Dinilai Janggal, BPK Diminta Audit Penerimaan Negara dari Program Hilirisasi Nikel

0
382
Reporter: Rommy Yudhistira

Badan Pemeriksa Keuangan (BPK) diminta mengaudit data penerimaan negara dari program hilirisasi nikel yang dijalankan pemerintah. Pasalnya, klaim pemerintah terkait kenaikan penerimaan negara dari Rp 15 triliun menjadi Rp 350 triliun dinilai janggal.

Karena itu, kata anggota Komisi VII DPR, pihaknya meragukan nilai penerimaan itu, dan menganggap ada kejanggalan. BPK harus bisa memastikan berapa nilai penerimaan negara secara aktual dari program hilirisasi nikel.

“Sebab angka yang disampaikan pemerintah terlalu bombastis dan tidak masuk akal,” kata Mulyanto dalam keterangannya beberapa waktu lalu.

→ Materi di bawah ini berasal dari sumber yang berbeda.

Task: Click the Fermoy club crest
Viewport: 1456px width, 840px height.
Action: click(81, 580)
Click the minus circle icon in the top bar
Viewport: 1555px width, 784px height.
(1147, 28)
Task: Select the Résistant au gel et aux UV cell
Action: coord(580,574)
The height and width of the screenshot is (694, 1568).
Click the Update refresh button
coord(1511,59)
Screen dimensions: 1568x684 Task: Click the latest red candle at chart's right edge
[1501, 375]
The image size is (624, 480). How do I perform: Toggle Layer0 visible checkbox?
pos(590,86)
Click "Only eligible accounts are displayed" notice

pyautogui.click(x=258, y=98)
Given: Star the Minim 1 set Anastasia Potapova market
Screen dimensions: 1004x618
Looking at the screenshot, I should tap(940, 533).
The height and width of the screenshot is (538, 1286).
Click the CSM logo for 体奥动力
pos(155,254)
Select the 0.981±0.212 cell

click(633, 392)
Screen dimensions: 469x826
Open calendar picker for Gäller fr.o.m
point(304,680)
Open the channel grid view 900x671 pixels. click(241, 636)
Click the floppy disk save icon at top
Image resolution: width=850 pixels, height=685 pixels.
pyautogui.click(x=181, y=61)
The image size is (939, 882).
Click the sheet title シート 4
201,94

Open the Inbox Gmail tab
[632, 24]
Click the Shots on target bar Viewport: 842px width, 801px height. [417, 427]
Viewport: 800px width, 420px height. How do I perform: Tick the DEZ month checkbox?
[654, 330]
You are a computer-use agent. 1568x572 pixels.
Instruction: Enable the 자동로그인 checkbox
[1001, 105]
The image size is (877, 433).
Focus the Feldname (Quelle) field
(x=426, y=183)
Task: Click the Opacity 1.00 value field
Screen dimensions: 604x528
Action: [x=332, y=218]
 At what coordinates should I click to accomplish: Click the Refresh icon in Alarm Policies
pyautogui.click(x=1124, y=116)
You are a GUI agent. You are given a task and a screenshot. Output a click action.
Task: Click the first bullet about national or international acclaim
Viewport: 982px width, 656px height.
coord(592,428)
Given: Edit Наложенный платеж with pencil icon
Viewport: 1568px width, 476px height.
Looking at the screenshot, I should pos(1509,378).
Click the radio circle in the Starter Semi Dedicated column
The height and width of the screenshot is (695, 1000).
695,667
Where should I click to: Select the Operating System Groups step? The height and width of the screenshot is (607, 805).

Di samping itu, kata Mulyanto, pemerintah untuk secara terbuka dalam menjelaskan besarnya penerimaan negara dari hilirisasi nikel. Dengan demikian, tidak terjadi salah tafsir di tingkat masyarakat.

Atas dasar tersebut, kata Mulyanto, pemerintah perlu menjelaskan secara gamblang soal itu lantaran industri smelter bebas dari pajak ekspor atau bea keluar. Pemberlakuan pajak ekspor produk hilirisasi nikel setengah jadi, akan berlaku pada tahun ini dan itu masih sebatas rencana.

“Jangan-jangan angka itu bukan penerimaan negara, namun sekadar angka ekspor nikel yang dilakukan industri smelter asing, keuntungannya pun terutama dinikmati investor smelter tersebut. Dan sama sekali, bukan merupakan penerimaan negara. Ini kan beda jauh tafsirnya,” ujar Mulyanto.

Baca Juga :   Soal UMP, Anggota Komisi IX Ini Usulkan Para Pihak Tempuh Jalur Hukum

Masih kata Mulyanto, pihaknya karena itu mendesak pemerintah mengevaluasi secara komprehensif program hilirisasi nikel sebelum berlanjut pada hilirisasi tambang lainnya seperti timah dan bauksit. Harapannya, industrinya benar-benar tumbuh dan bernilai tambah tinggi dengan multiplier effect yang besar bagi masyarakat.

“Jangan sekadar hilirisasi yang menjadi subordinat proses industrialisasi di Tiongkok, yang mengekspor produk setengah jadi dengan nilai tambah rendah,” ujarnya.

Sebelumnya, Presiden Joko Widodo menyampaikan, terjadi lompatan dalam hilirisasi di mana sebelumnya ketika Indonesia masih mengekspor dalam bentuk mentah, nilainya hanya Rp 15 triliun per tahun. Setelah masuk ke dalam industrialisasi, angkanya naik hingga Rp 360 triliun atau sekitar US$ 20,9 miliar per tahun.

“Itu baru satu komoditi, baru satu barang. Kita memiliki yang namanya nikel, memiliki bauksit, memiliki tembaga, memiliki timah, memiliki aspal. Aspal apalagi. Ini kalau enggak kita ke lapangan, enggak ketemu,” ujar Jokowi.